What to do: In the comment thread, copy the passage from "What does it" to "the 'adult entertainment' arena.", swapping "movie star" for "film star".

Selected excerpt:
>>

Hold on a minute.....

Didn't the naughty Ralph Feinnes bonking flight attendant say she WASN'T a prostitute in the last article they had in the age?

Sacked hostess reveals prostitution secrets

8 Insights or Insults:

Anonymous 13 April 2007 at 9:51 pm  

Give us an S
Give us an L
Give us a U
Give us a T!

What does it spell?
'Bout sums it up I reckon..

Ps. Thanks Caz Old Mate!

James Waterton 14 April 2007 at 12:58 am  

Fiennes sure picks the classy ones.

I cannot understand why this woman insists upon committing slow-motion character suicide. Surely the papers aren't paying that much; it's not exactly an interesting story. So what the hell is motivating her quest to be declared Australia's greatest skank? Does she think it's a paid position? I mean, an airline hostess getting grotty with a movie star in the plane's dunny is a little bit seedy but most wouldn't think particularly less of her. On the other hand, telling the world she's an ex-pro who enjoyed that work, well that's going to seriously put a dampener on one's future employability outside of the 'adult entertainment' arena.

<<

Given data:
>>

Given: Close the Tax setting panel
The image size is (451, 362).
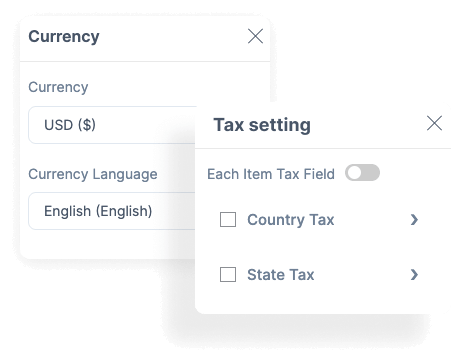Looking at the screenshot, I should (x=434, y=123).
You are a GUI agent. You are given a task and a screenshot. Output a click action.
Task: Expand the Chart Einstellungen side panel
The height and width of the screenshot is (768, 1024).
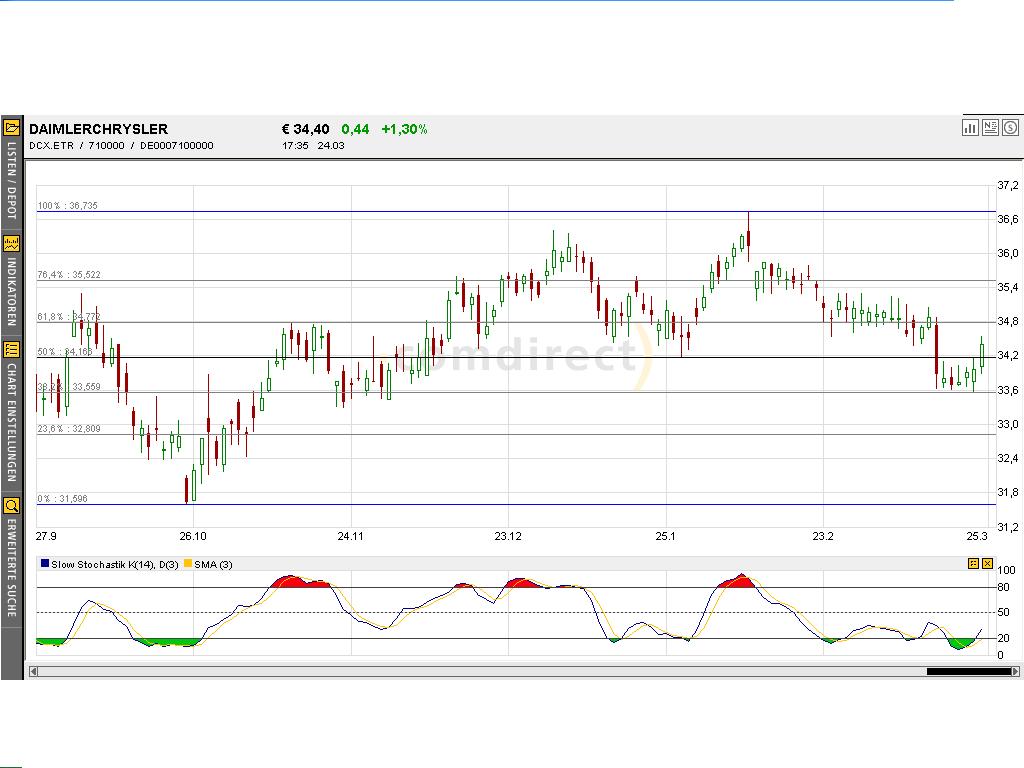(11, 422)
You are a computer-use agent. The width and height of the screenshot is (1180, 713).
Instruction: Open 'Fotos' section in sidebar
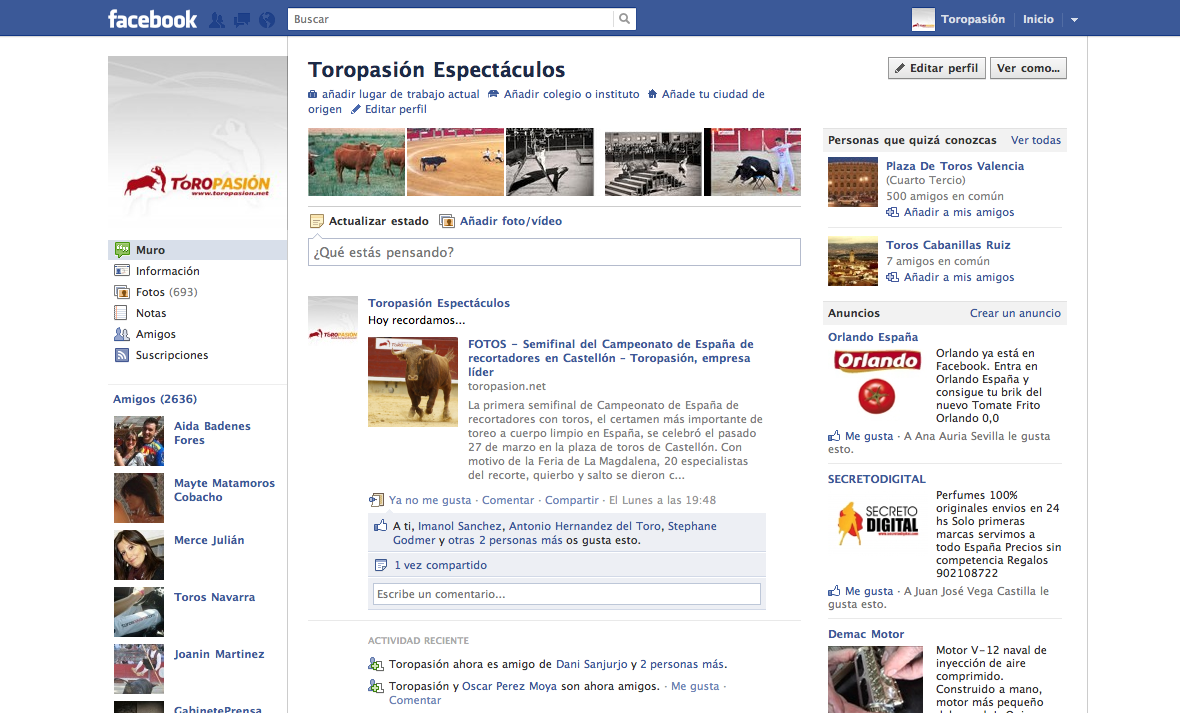150,292
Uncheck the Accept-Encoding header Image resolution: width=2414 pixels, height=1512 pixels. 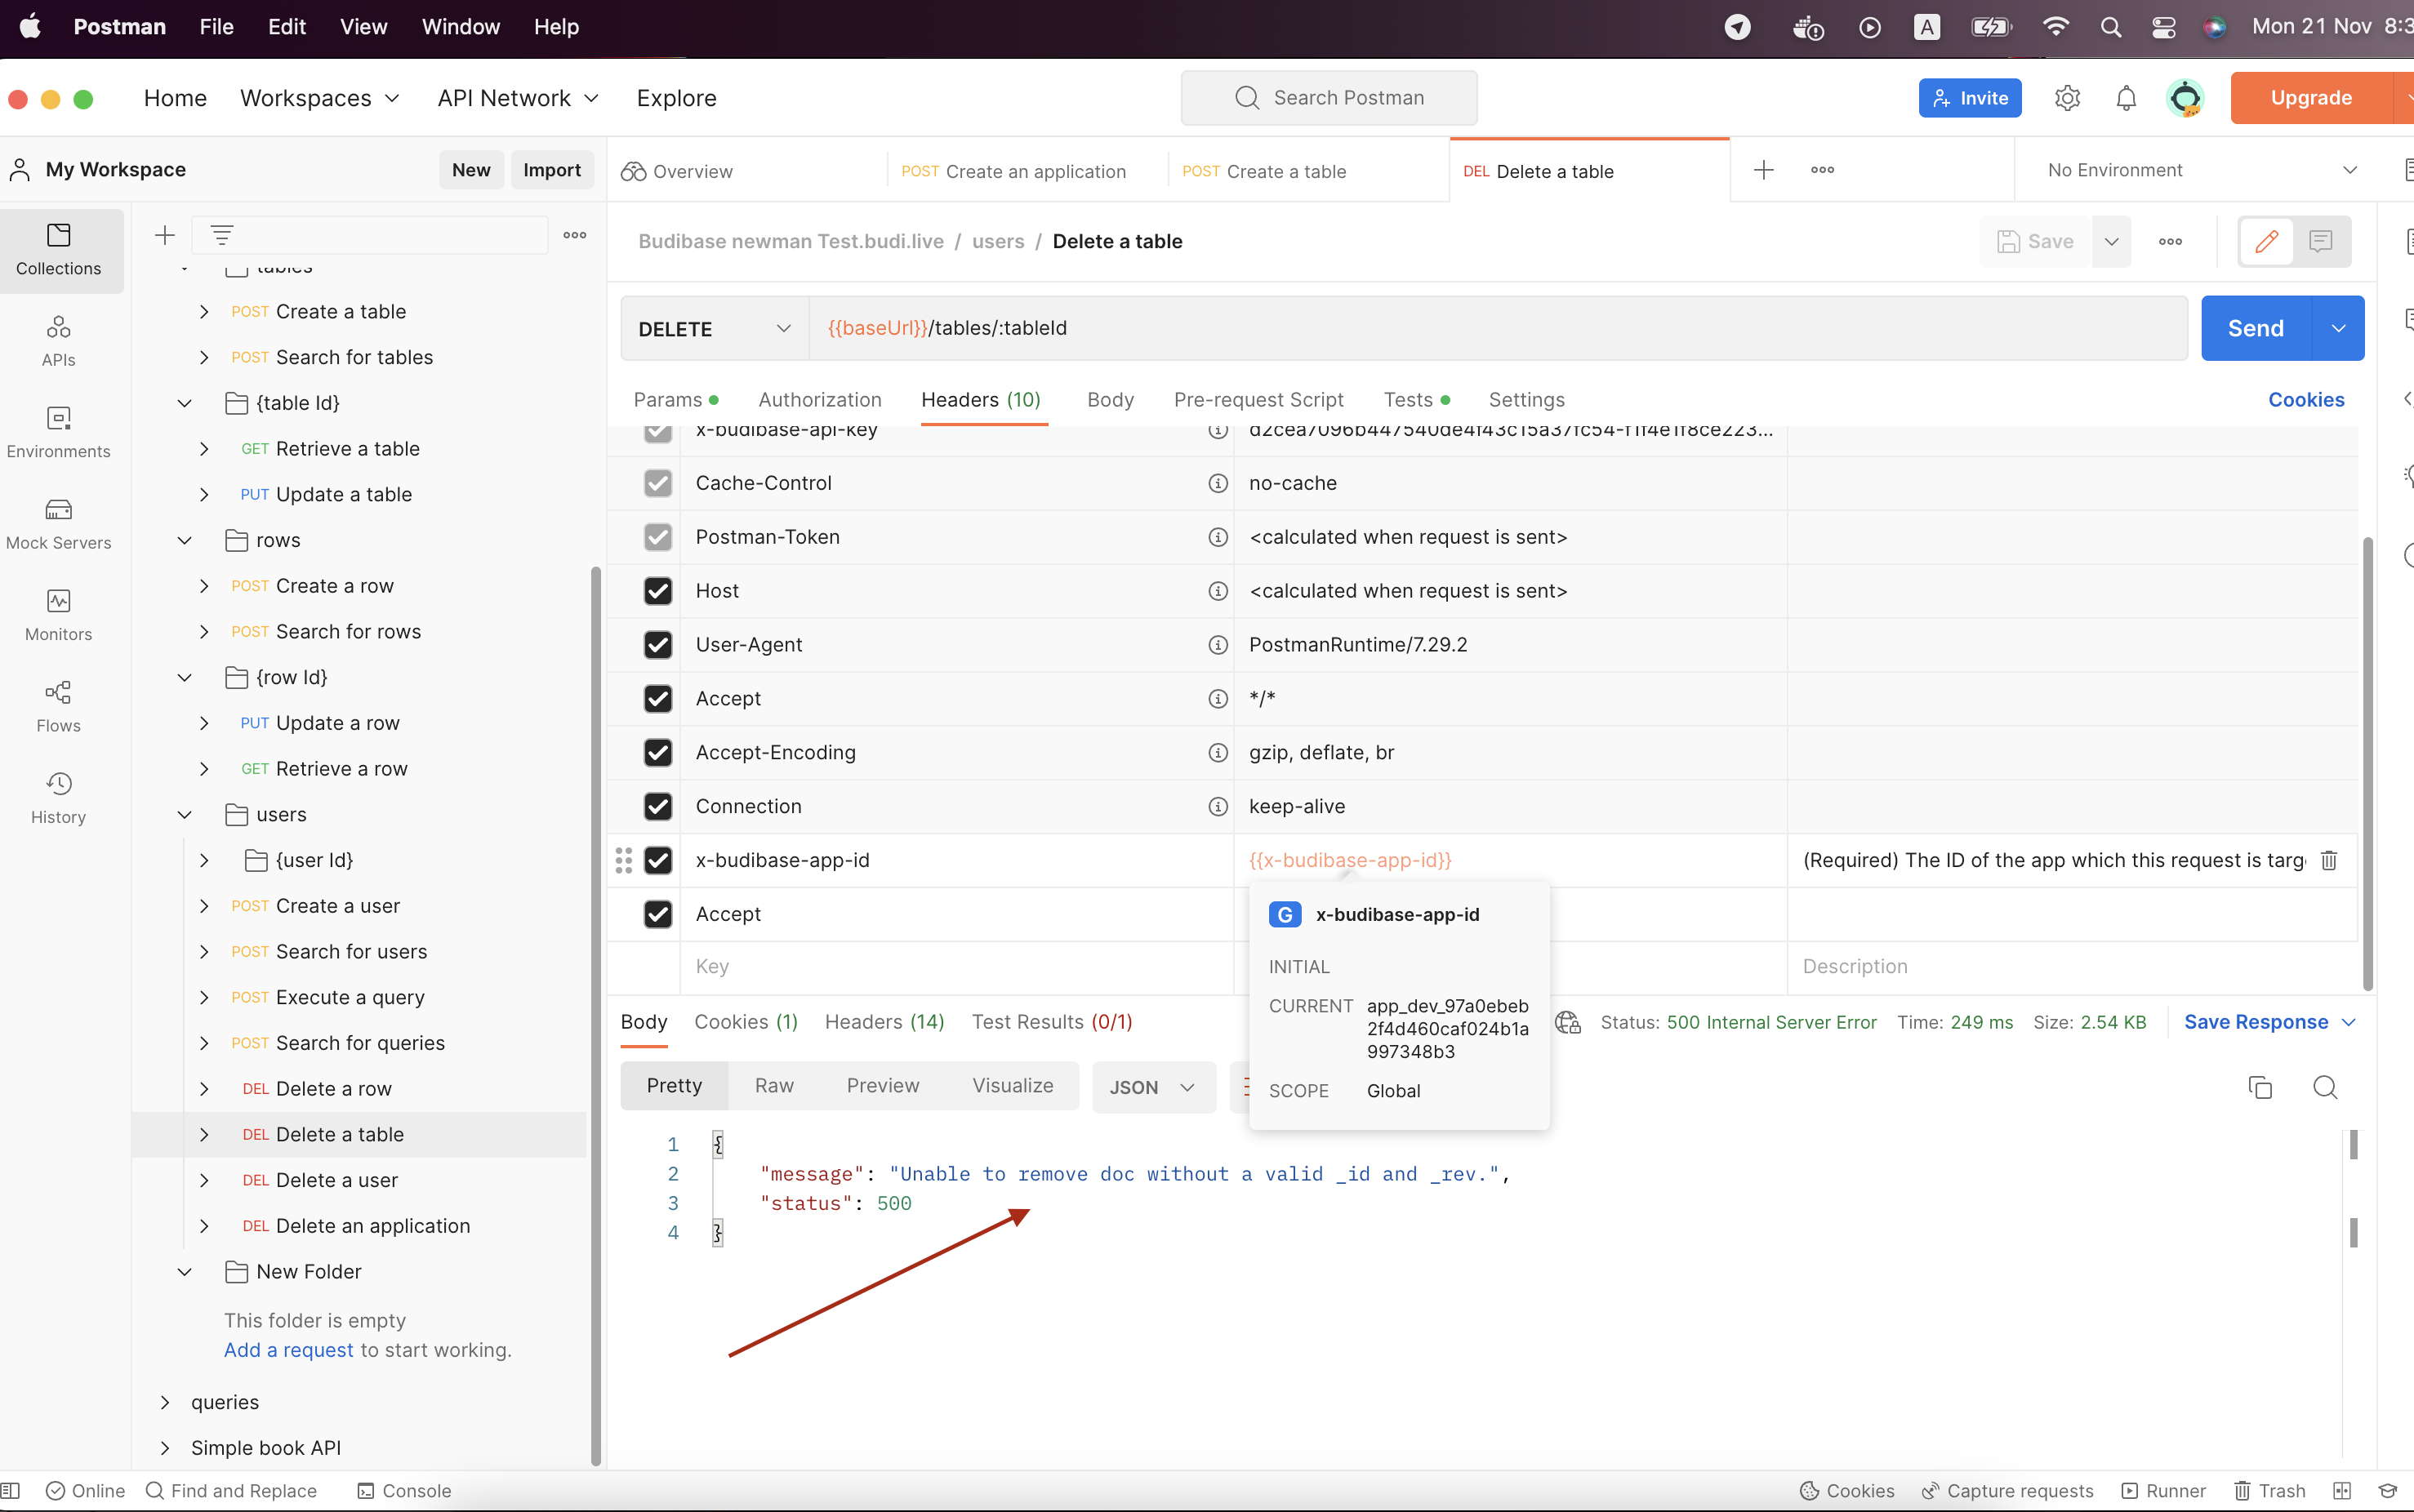click(657, 752)
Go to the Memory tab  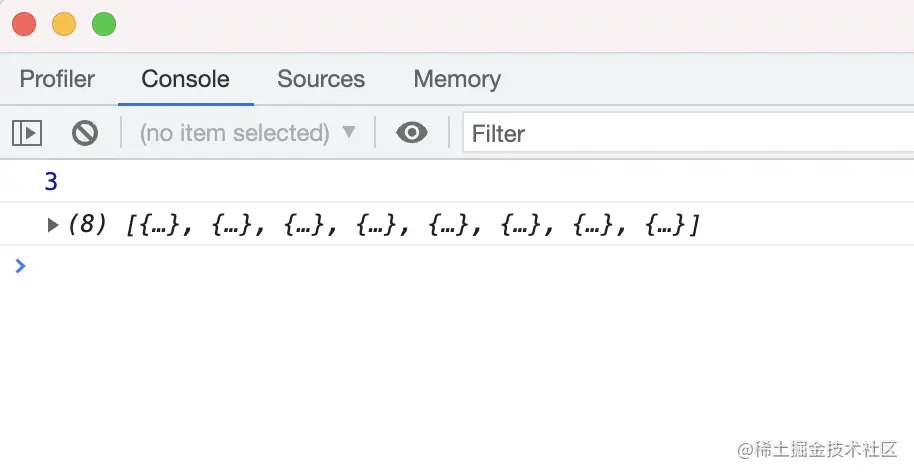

<<

Answer to the exercise:
What does it spell?
'Bout sums it up I reckon..

Ps. Thanks Caz Old Mate!

James Waterton 14 April 2007 at 12:58 am  

Fiennes sure picks the classy ones.

I cannot understand why this woman insists upon committing slow-motion character suicide. Surely the papers aren't paying that much; it's not exactly an interesting story. So what the hell is motivating her quest to be declared Australia's greatest skank? Does she think it's a paid position? I mean, an airline hostess getting grotty with a film star in the plane's dunny is a little bit seedy but most wouldn't think particularly less of her. On the other hand, telling the world she's an ex-pro who enjoyed that work, well that's going to seriously put a dampener on one's future employability outside of the 'adult entertainment' arena.